Relokia does not work with any subcontractors that provide services that relate directly to the provision of the principal services as described in this document. Concerning ancillary and auxiliary services provided by third parties (e.g., telecom, hosting) when possible, Relokia makes appropriate and legally binding contractual arrangements and takes appropriate inspection measures to ensure the client's data protection and data security, even when such services are outsourced.
Relokia offers an escrow service that guarantees the continuation of our services for at least six months. Our escrow services are provided by an alternative business entity, i.e., Relokia, which is part of the Relokia family.
Relokia has disaster recovery (DR) procedures, policies, and scripts defined and in place.
Segregation of Duty (SoD)
The basic concept underlying the segregation of duties is that no employee or group should be able to perpetuate or conceal errors or fraud in the ordinary course of their duties. In general, the principal incompatible duties to be segregated are:
- Authorization or approval of related transactions affecting those assets
- Custody of asset
- Recording or reporting of related transactions
The importance of SoD arises from the consideration that giving a single individual complete control of a process or an asset can expose the organization to risk. Principally, several approaches are optionally viable as partially or entirely different paradigms:
- Sequential separation (two signatures principle)
- Individual separation (four-eyes principle)
- Spatial separation (separate action in separate locations)
- Factorial separation (several factors contribute to completion)
Increased protection from fraud and errors must be balanced with the increased cost/effort required. Relokia currently has installed the following:
- Audit trails are in place: server logging, data access logging, configuration changes, user auditing, etc. See technical measures.

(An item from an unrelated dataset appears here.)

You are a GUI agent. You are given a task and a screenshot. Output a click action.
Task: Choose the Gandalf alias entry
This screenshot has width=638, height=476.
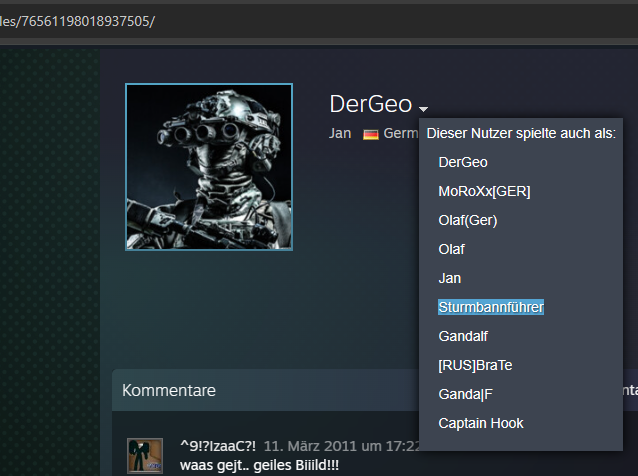coord(461,336)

- Our development methodology encapsulates code reviews and merges requests; both enforce the “four-eyes principle.”
- We have off-site backups stored outside our main data center to bypass force majeure at a single location.
The location of the data
All data collected by Relokia is stored electronically in Germany at the AWS data center. Authorized entities of Relokia can only access the data. No outside sources are allowed to connect to the database.
Relokia scans its systems to prevent any vulnerabilities regularly. The software and applications are constantly updated, so all connections to the previous version are limited, logged, and checked.
We comply with your confidentiality and guarantee that all your data is 100% secure at all times. We take appropriate security measures to protect against unauthorized access or unauthorized alteration, disclosure, or destruction of data.
These include internal reviews of our data collection, storage, and processing practices, security measures, and physical security measures to guard against unauthorized access to systems where we store personal data.
Certification & Compliance
The data centers of Relokia are compliant with ISO/IEC 27001:2013 since the hosting provider, AWS.
Relokia uses PayPro Global to accept payments. PayPro Global is a certified PCI Level 1 Service Provider, the most stringent level of certification available in the payment industry. You can verify this by checking PayPro’s compliance page.
Relokia does not collect, store, or process your payment data.
How to report a security vulnerability?
If you believe you’ve found a security vulnerability, don't hesitate to get in touch with us at contact [at] relokia [dot] com. Also, include the following information to help investigate the case:
- Description of the location and potential impact of the vulnerability;
- A detailed description of the steps required to reproduce the vulnerability (POC scripts, screenshots, and screen captures are all helpful to us.)